ACTIVITY LIST
(a) Reproduce the text of the wildfire article between "Julie Daum and" and "30 minutes notice.", inclusive.
(b) According to the wildfire article, how much notice was Julie Daum ready to leave her house with?
:: TEXT ::
Mental health concerns raised as early wildfires spark renewed anxiety in tinder-dry B.C.
Betsy Trumpener | CBC News | Posted: May 14, 2019 2:26 AM | Last Updated: May 14, 2019
BC Medical Journal article states climate change is raising anxiety and compromising mental health
A dramatically early start to B.C.'s wildfire season is triggering anxiety and fear among some people who lived through last summer's fire evacuations.
Julie Daum and her family spent a month last summer under evacuation alert at their home in Stellako, about 200 kilometres west of Prince George. For weeks, as the giant Shovel Lake Fire burned closer and closer, Daum was on edge, ready to leave her smoke-filled house with 30 minutes notice.
"I'd wake up a few times in the night," said Daum, "sure the fire was right outside because there was so much smoke."
'The anxiety and fear...came back to me'
Then, last weekend, Daum watched a wildfire blow up near a gas station at Lejac, owned by her daughter's fiance and his family.
:::
:: RECORDS PROVIDED ::
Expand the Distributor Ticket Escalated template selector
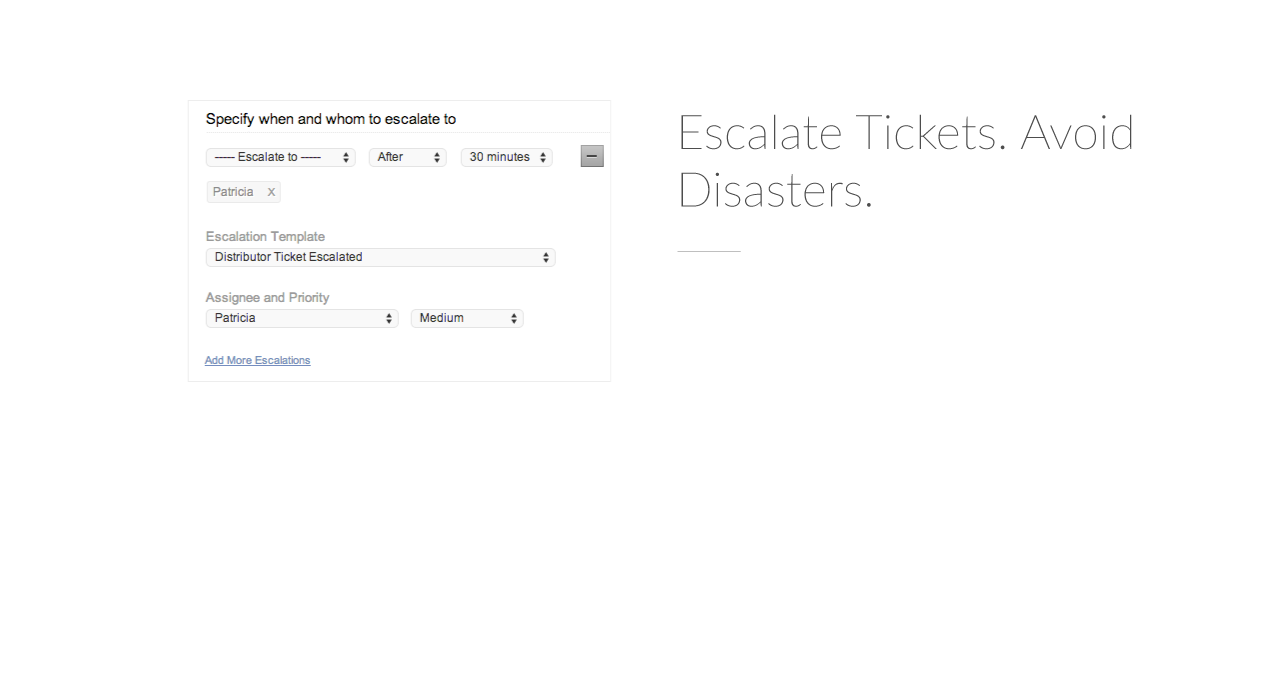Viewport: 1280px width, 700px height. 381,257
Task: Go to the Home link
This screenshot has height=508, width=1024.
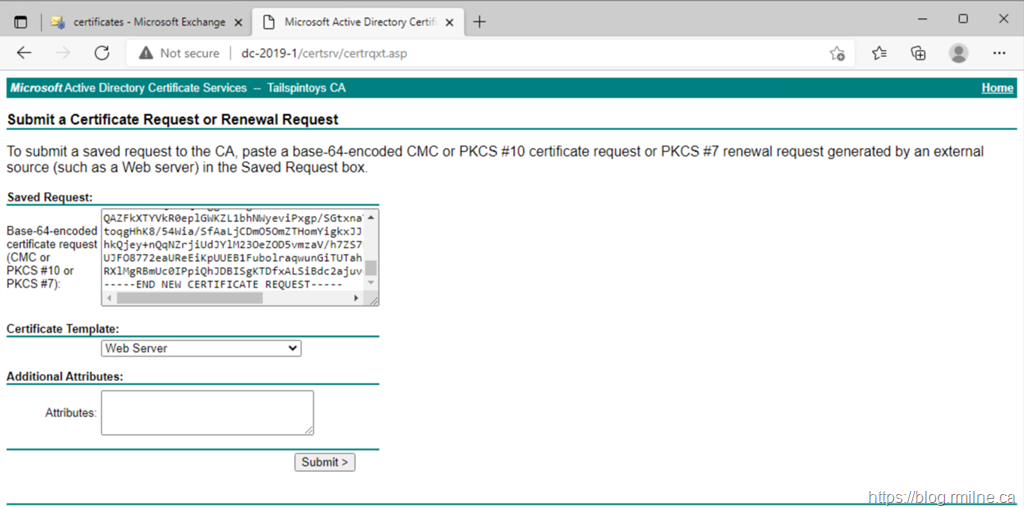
:::
:: RECORDS PROVIDED ::
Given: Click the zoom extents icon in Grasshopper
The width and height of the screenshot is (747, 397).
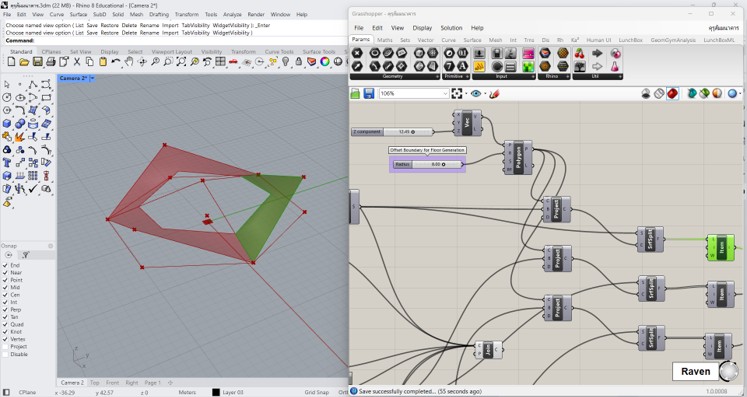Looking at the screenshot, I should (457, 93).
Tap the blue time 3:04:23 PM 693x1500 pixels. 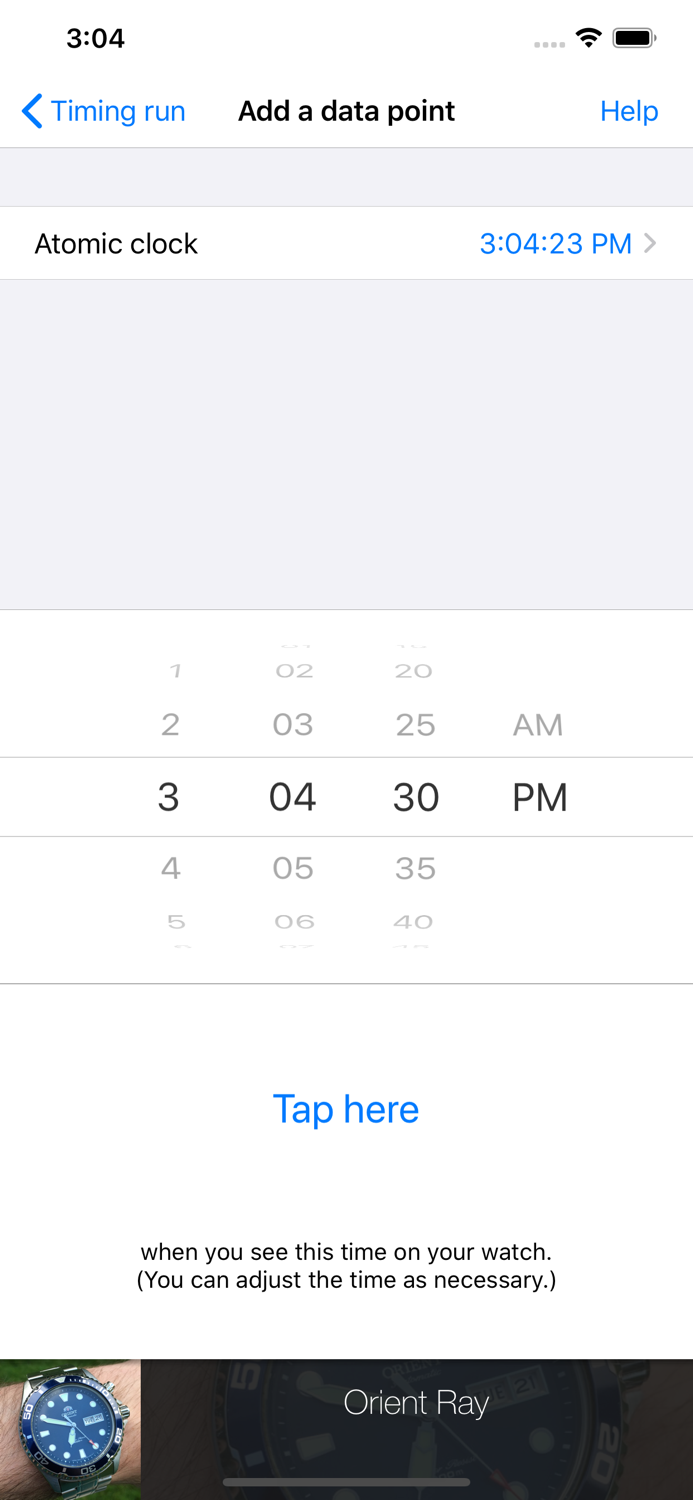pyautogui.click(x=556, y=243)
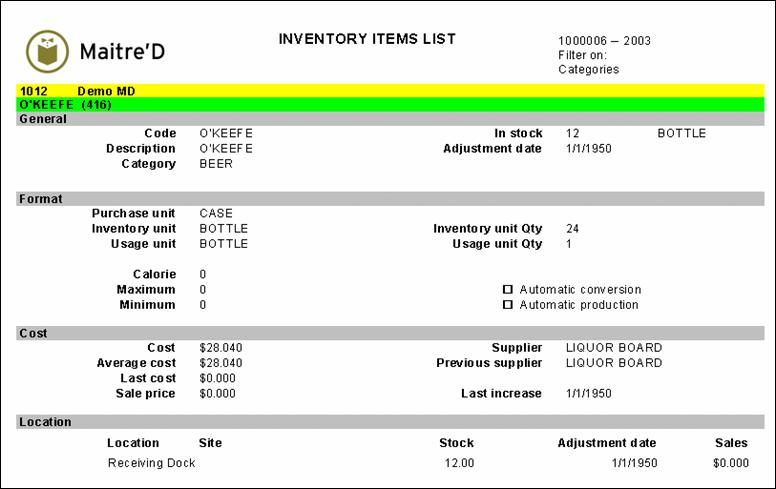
:::
TASK RESPONSES
(a)
Julie Daum and her family spent a month last summer under evacuation alert at their home in Stellako, about 200 kilometres west of Prince George. For weeks, as the giant Shovel Lake Fire burned closer and closer, Daum was on edge, ready to leave her smoke-filled house with 30 minutes notice.

(b) 30 minutes.